◆ **What the task requires**: Using the records that follow, copy every line containing the word "Image".
(Provided entries)
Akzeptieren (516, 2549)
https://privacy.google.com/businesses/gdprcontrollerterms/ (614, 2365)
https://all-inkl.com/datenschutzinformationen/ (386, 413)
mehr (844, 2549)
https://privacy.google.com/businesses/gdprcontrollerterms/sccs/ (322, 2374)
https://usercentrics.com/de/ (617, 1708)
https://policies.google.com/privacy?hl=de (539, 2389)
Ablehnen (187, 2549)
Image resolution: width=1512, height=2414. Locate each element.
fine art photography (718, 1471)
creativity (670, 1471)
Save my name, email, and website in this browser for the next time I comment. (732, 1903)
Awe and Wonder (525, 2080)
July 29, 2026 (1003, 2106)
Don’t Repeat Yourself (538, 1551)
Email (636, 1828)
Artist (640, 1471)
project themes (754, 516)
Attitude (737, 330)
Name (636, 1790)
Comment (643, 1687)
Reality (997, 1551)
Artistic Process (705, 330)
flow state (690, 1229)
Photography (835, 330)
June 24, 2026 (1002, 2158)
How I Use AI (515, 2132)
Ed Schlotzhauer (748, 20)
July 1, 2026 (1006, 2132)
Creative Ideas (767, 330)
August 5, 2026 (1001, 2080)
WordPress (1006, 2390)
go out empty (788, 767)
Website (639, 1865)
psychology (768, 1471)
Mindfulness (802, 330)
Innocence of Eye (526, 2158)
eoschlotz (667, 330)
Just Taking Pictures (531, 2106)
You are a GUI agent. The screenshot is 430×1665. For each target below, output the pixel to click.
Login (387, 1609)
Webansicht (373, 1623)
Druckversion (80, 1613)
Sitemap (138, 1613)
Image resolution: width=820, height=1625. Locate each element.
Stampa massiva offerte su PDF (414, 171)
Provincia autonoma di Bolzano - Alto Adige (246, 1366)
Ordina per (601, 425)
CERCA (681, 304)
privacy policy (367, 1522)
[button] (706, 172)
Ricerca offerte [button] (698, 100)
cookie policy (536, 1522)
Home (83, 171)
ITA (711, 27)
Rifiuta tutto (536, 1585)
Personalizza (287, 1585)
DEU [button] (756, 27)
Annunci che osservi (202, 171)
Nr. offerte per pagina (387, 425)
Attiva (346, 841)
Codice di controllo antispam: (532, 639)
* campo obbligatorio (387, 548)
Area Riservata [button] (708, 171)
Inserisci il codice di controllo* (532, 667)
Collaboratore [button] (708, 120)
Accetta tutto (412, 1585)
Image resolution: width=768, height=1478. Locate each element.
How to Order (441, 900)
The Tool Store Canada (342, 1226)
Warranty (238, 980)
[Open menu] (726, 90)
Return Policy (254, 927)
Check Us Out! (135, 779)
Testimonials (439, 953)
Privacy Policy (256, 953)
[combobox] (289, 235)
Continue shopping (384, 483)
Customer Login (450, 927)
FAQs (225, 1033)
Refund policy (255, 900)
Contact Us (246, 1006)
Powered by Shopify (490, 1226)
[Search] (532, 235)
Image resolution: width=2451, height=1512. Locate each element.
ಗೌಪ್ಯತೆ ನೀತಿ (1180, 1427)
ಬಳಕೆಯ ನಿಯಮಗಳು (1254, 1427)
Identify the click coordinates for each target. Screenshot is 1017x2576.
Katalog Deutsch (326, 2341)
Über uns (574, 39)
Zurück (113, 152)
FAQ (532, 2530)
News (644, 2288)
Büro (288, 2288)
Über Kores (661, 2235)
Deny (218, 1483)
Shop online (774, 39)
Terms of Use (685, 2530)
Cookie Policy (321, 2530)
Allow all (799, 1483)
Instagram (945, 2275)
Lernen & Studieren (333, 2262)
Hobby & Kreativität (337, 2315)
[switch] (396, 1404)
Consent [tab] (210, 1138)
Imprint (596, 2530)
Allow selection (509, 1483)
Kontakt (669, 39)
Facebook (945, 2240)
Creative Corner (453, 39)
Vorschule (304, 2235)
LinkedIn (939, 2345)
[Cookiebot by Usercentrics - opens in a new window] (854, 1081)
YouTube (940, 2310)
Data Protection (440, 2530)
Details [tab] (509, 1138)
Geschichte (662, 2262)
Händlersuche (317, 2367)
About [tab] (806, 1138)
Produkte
(End Provided entries)
◆ **Output of the task**:
Image resolution: width=1512, height=2414. Locate each element.
Image resolution: width=820, height=1625. Locate each element.
Image resolution: width=768, height=1478. Locate each element.
Image resolution: width=2451, height=1512. Locate each element.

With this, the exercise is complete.